- [DIRECTIVE]
Count the lines in the entries below that contain the word "pixels". Give only the number.

- [SOURCE RECORDS]
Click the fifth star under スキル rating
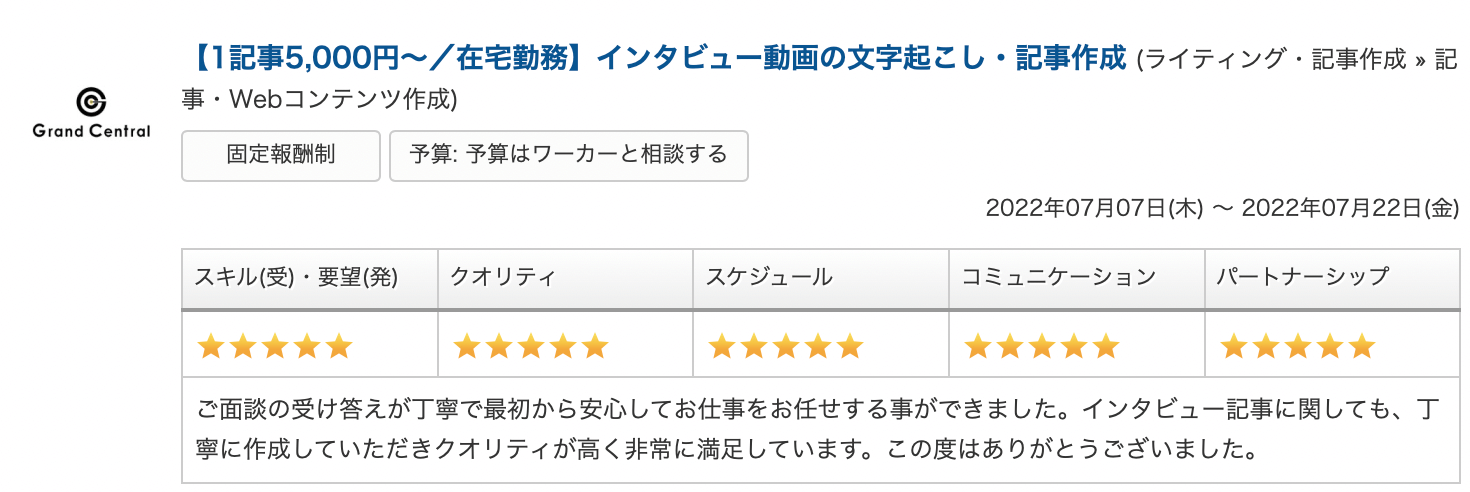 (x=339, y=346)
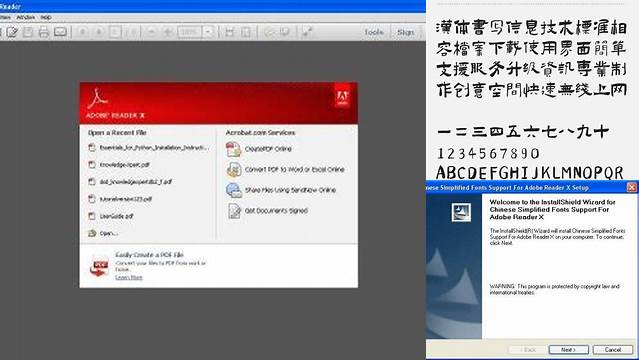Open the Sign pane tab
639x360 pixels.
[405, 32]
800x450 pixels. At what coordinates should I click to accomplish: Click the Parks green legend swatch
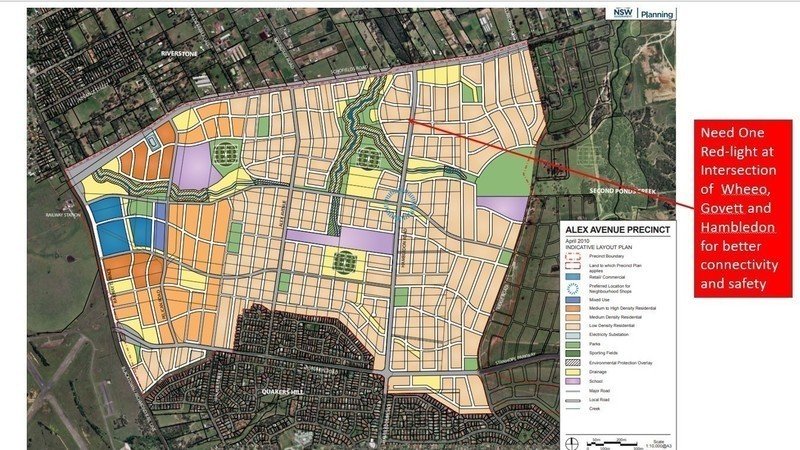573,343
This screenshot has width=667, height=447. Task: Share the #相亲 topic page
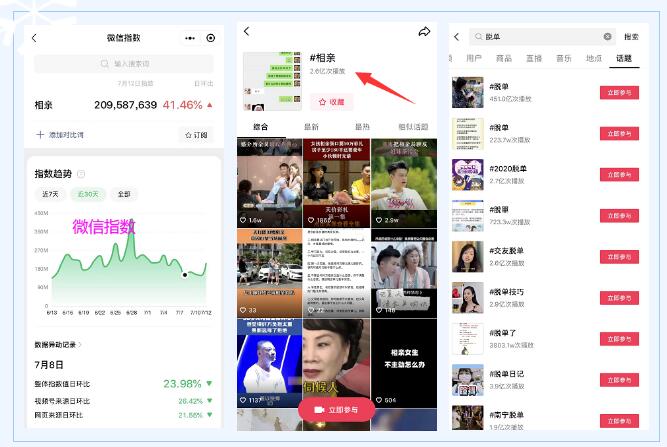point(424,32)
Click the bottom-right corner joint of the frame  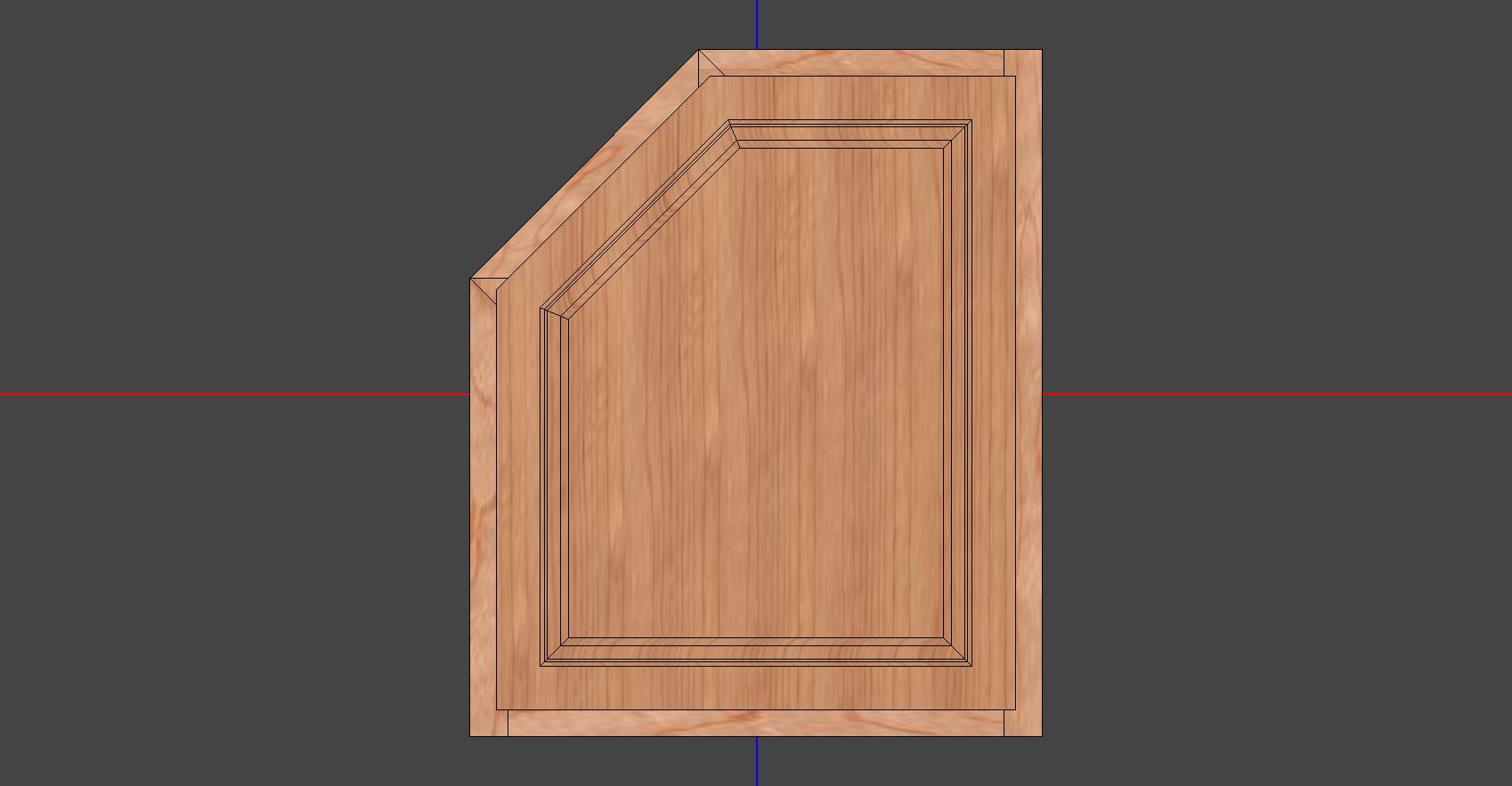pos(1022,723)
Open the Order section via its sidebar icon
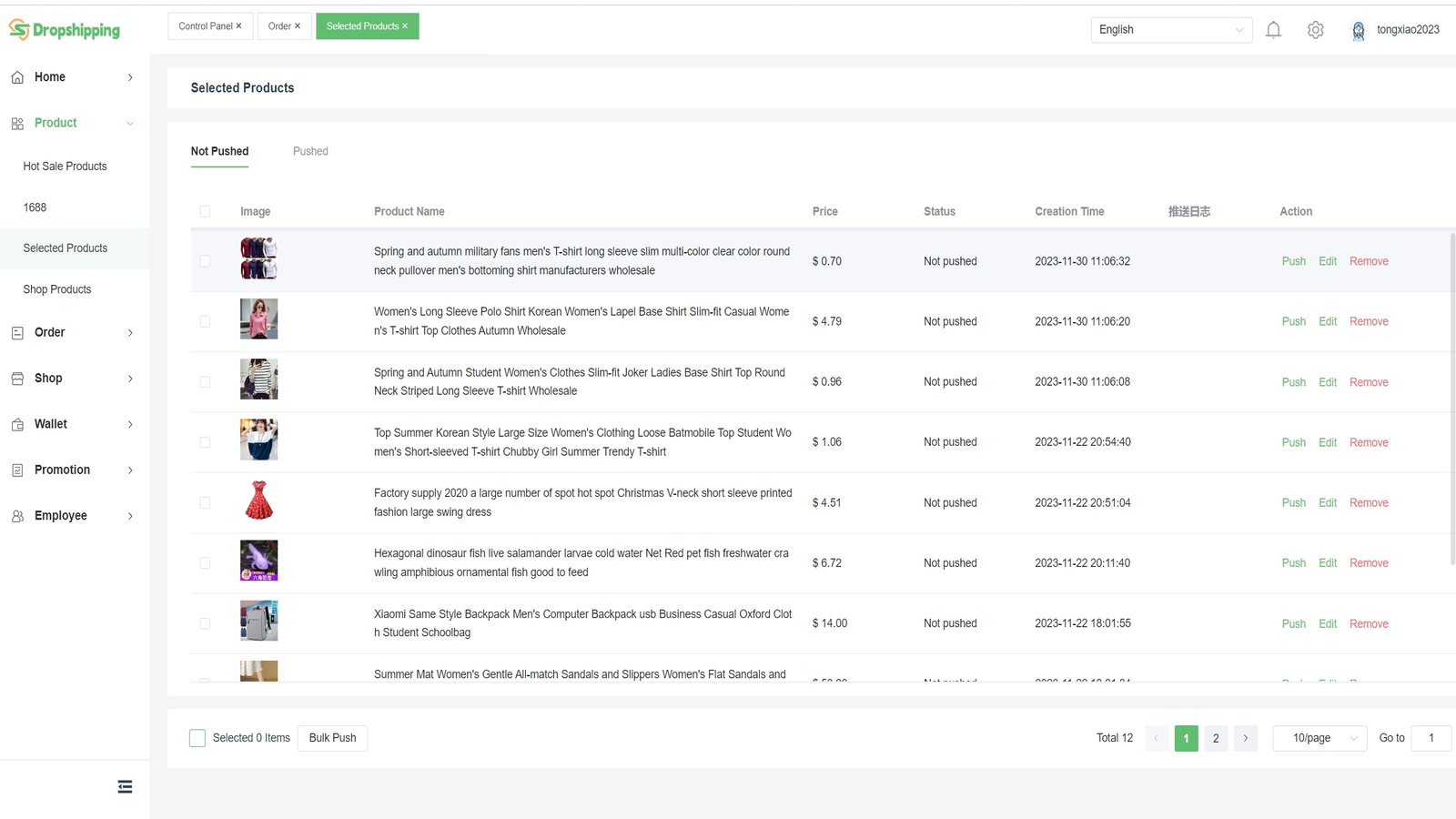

- [THE RESULT]
2